Als Gynäkologin muss ich ehrlich sagen, das durchschnittliche Alter für die erste Schwangerschaft in Deutschland ist mit 29 Jahren zu alt. Es liegt jenseits der idealen Produktionsphase von 20 bis 25 Jahren. In jungen Jahren kommt einem eine Schwangerschaft ja nahezu zugelaufen. Mit Anfang 20 werden 30 bis 40 Prozent der Frauen innerhalb eines Jahres schwanger, ab 45 Jahren liegt die Rate bei nahezu null Prozent. Die magische Grenze einer Schwangerschaft liegt bei 52 Jahren, danach wird es auch gefährlich für Mutter und Kind.
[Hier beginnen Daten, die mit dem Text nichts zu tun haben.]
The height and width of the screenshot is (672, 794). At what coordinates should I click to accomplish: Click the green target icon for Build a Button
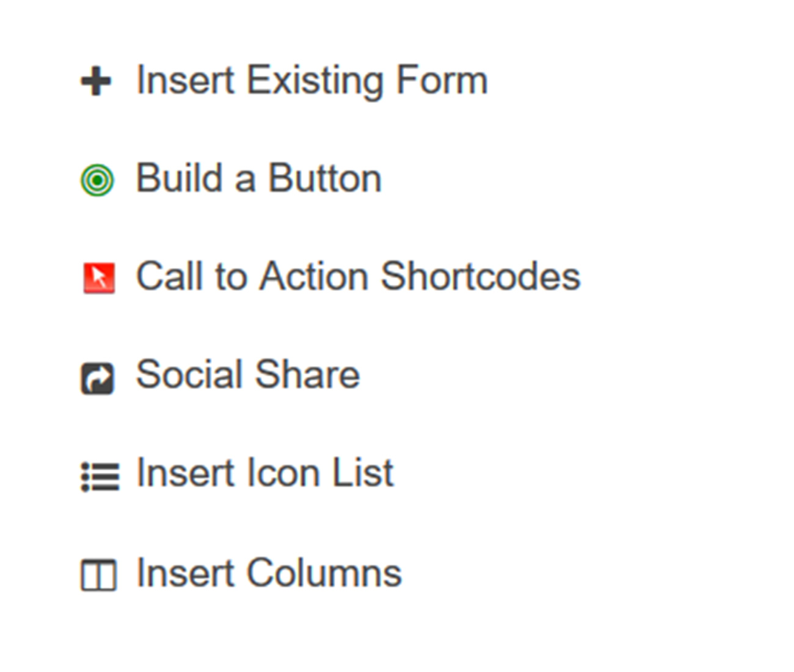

Dass Frauen immer älter schwanger werden, hängt natürlich mit den Lebensumständen zusammen. Es hängt einfach deutlich mehr hinten dran. Ich habe meine Tochter 1990 bekommen, da hatte ich dann plötzlich keine Chance mehr, Oberärztin zu werden, kam nicht mehr in den OP und solche Geschichten. Das ist jetzt nur mein Beispiel, aber so geht es doch vielen Frauen. Dann ist da der Druck von der beruflichen Seite und der von außen, nach dem Motto: ‚Bei dir wird es aber auch langsam Zeit‘. Das bringt Frauen umso mehr in eine Bredouille, die nicht gerade förderlich für eine Schwangerschaft ist. Aber lassen Sie sich gesagt sein: ein Häuschen und ein guter Job sind nicht alles.